» **WORK INSTRUCTIONS**
After locating the line that holds "Тайна имени Богдан (196, 883)", output it and all following lines word for word, stopping only at the end of the data.

** Opening THE INPUT block **

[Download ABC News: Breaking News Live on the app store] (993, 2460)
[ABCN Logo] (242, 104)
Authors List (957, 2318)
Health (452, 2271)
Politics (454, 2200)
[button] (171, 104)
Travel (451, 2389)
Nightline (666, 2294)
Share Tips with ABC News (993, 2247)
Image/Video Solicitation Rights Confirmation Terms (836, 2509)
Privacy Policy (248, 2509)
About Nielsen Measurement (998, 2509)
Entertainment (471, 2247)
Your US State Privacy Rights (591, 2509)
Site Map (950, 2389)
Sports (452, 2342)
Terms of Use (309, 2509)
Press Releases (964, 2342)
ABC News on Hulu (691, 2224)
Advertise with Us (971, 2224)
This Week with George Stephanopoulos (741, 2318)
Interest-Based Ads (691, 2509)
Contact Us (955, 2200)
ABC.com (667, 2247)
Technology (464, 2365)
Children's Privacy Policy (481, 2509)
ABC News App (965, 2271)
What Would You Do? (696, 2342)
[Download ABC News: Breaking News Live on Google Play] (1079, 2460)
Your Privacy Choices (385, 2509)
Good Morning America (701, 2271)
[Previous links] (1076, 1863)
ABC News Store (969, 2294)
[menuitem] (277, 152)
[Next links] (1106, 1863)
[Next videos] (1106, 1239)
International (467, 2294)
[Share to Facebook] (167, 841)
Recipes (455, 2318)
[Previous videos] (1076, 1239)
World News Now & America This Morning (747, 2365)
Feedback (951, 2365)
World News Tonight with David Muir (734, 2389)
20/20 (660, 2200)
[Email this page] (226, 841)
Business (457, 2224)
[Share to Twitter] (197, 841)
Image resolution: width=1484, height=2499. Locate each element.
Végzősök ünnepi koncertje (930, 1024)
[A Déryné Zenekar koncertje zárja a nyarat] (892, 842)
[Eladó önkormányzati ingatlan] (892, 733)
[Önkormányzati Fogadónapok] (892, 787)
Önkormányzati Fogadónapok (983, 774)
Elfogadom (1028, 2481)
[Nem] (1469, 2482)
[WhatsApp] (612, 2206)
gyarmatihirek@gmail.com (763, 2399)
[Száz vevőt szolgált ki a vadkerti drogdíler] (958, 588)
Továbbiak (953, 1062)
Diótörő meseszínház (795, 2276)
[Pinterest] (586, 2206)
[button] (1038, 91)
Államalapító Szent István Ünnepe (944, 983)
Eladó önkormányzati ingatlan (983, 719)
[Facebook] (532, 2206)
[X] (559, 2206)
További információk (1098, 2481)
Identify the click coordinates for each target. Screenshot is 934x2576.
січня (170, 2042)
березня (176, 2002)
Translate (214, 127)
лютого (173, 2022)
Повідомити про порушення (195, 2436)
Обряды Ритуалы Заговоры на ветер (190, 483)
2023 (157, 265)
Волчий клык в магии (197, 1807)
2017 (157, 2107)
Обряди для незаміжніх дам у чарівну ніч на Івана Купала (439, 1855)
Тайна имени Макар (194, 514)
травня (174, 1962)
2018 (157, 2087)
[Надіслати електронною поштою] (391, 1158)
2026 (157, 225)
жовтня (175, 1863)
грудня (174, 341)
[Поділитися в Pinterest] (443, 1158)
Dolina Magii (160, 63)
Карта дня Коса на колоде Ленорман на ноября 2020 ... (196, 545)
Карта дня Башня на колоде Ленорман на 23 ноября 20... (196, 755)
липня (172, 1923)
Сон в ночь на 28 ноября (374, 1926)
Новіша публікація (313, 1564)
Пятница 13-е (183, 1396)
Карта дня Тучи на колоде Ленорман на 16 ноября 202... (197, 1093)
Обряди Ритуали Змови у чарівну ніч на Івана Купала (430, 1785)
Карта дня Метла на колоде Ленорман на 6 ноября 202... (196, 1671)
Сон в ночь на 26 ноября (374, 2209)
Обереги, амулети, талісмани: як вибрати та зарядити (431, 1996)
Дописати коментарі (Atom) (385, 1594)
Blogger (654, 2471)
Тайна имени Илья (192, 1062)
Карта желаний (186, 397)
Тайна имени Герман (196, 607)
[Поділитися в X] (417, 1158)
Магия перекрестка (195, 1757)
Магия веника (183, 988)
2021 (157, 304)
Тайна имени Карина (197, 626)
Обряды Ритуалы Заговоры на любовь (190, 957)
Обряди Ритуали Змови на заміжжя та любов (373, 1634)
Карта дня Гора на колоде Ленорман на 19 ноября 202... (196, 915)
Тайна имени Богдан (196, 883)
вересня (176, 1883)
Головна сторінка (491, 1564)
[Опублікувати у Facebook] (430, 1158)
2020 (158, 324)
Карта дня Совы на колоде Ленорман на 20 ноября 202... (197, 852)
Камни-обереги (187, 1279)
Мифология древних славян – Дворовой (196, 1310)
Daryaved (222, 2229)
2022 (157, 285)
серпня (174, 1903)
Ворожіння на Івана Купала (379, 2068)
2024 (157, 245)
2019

** Closing THE INPUT block **

» **EXERCISE RESULT**
Тайна имени Богдан (196, 883)
вересня (176, 1883)
Головна сторінка (491, 1564)
[Опублікувати у Facebook] (430, 1158)
2020 (158, 324)
Карта дня Совы на колоде Ленорман на 20 ноября 202... (197, 852)
Камни-обереги (187, 1279)
Мифология древних славян – Дворовой (196, 1310)
Daryaved (222, 2229)
2022 (157, 285)
серпня (174, 1903)
Ворожіння на Івана Купала (379, 2068)
2024 (157, 245)
2019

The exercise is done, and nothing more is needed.